→ Fragmento seleccionado
En el uso de los morteros de cal como revestimiento, encontramos una variabilidad de terminología según la zona geográfica y el autor que se consulte que crea un cruce de conceptos importante. Por ejemplo, Juan de Villanueva iguala enfoscar y jaharrar, diferenciándolo de revocar y guarnecer. Ignacio Gárate Rojas (Gárate, 1994), tras comentar las definiciones de Villanueva anteriormente citadas, iguala todos los conceptos en el apéndice de vocabulario. Se habla de estuco a la tirolesa y de enlucido a la tirolesa, y no queda clara la diferencia entre ambos.
 
Por ello, consideramos de interés aclarar en qué contexto vamos a utilizar cada una de estas palabras técnicas en el presente trabajo.

Entenderemos que un revestimiento se compone de una capa de nivelación denominada enfoscado o jaharrado, y un posterior tendido o proyectado denominado revoco en el cual pueden efectuarse múltiples acabados. El revoco antiguamente se refería a la última capa de acabado del revestimiento continuo situada al exterior del paramento, en la actualidad se puede describir indistintamente con este término la última capa del revestimiento o todo el conjunto. El guarnecido, en cambio, se refería antiguamente a la primera y última capa de un revestimiento continuo de yeso tanto en el exterior como en el interior. Actualmente el yeso no se considera apropiado para exteriores y esta palabra se usa para revestimientos realizados en el interior.

Estos acabados pueden ser confeccionados con morteros o pastas de cal, cal y cemento o cal y yeso en el ámbito del presente trabajo. Mediante el empleo de morteros se consiguen acabados tales como el revoco liso a la llana, de cal y alabastro, el liso lavado, la sagramatura, los rústicos, etc. También puede confeccionarse un enjabelgado, un revoco mediante hot lime, o mediante un tadelakt con árido, cuyas variaciones comentaremos más adelante.

→ Qué se pide
Sustituye "guarnecido" por "enlucido" en el tramo del texto sobre revestimientos de cal que va desde "Entenderemos que un" hasta "realizados en el interior.", y escribe ese tramo con el cambio hecho.

→ Registros extraídos
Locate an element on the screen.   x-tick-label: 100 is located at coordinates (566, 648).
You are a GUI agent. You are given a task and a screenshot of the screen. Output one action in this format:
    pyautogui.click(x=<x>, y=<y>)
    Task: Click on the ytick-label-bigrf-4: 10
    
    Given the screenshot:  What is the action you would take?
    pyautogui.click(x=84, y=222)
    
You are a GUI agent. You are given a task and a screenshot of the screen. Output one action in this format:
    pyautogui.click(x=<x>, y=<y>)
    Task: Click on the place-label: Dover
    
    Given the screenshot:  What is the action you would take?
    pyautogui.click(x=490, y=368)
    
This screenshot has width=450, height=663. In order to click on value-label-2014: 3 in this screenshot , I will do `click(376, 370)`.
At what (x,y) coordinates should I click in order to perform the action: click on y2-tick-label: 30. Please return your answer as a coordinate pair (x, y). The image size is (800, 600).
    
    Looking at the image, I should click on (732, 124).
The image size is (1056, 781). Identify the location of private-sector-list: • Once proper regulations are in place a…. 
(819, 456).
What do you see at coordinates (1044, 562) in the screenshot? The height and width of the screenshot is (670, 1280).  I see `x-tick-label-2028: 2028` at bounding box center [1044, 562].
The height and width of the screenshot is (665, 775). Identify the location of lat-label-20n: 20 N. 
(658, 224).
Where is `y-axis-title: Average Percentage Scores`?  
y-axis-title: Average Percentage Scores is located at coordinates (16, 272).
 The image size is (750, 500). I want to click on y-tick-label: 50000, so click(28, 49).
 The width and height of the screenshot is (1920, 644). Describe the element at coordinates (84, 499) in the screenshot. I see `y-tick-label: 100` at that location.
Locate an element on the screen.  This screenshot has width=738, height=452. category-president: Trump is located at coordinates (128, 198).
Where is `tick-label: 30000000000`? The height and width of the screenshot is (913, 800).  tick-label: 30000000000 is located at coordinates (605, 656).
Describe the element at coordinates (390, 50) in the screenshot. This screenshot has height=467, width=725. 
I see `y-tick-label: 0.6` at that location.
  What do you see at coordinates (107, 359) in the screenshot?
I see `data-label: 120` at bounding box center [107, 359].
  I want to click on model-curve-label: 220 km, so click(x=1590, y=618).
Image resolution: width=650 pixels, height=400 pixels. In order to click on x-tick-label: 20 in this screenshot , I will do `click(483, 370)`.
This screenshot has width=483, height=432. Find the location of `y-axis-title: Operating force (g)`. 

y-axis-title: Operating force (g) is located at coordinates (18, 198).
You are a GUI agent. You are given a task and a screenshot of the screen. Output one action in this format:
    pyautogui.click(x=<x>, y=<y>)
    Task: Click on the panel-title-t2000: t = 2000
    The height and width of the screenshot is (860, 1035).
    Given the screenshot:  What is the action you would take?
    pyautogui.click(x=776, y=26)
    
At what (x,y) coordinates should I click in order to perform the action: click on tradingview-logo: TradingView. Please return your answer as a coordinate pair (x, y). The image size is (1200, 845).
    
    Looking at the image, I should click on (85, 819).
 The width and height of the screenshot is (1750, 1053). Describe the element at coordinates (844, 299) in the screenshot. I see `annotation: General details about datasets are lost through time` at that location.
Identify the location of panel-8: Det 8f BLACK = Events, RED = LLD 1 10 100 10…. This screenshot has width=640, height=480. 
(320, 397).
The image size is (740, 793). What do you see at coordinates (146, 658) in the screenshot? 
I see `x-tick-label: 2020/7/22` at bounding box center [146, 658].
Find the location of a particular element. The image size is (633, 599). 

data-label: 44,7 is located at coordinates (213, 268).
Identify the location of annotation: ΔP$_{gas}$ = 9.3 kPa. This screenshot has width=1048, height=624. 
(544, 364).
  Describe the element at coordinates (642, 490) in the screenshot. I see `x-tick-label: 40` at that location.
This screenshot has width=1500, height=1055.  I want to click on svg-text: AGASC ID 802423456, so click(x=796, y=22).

→ Solución
Entenderemos que un revestimiento se compone de una capa de nivelación denominada enfoscado o jaharrado, y un posterior tendido o proyectado denominado revoco en el cual pueden efectuarse múltiples acabados. El revoco antiguamente se refería a la última capa de acabado del revestimiento continuo situada al exterior del paramento, en la actualidad se puede describir indistintamente con este término la última capa del revestimiento o todo el conjunto. El enlucido, en cambio, se refería antiguamente a la primera y última capa de un revestimiento continuo de yeso tanto en el exterior como en el interior. Actualmente el yeso no se considera apropiado para exteriores y esta palabra se usa para revestimientos realizados en el interior.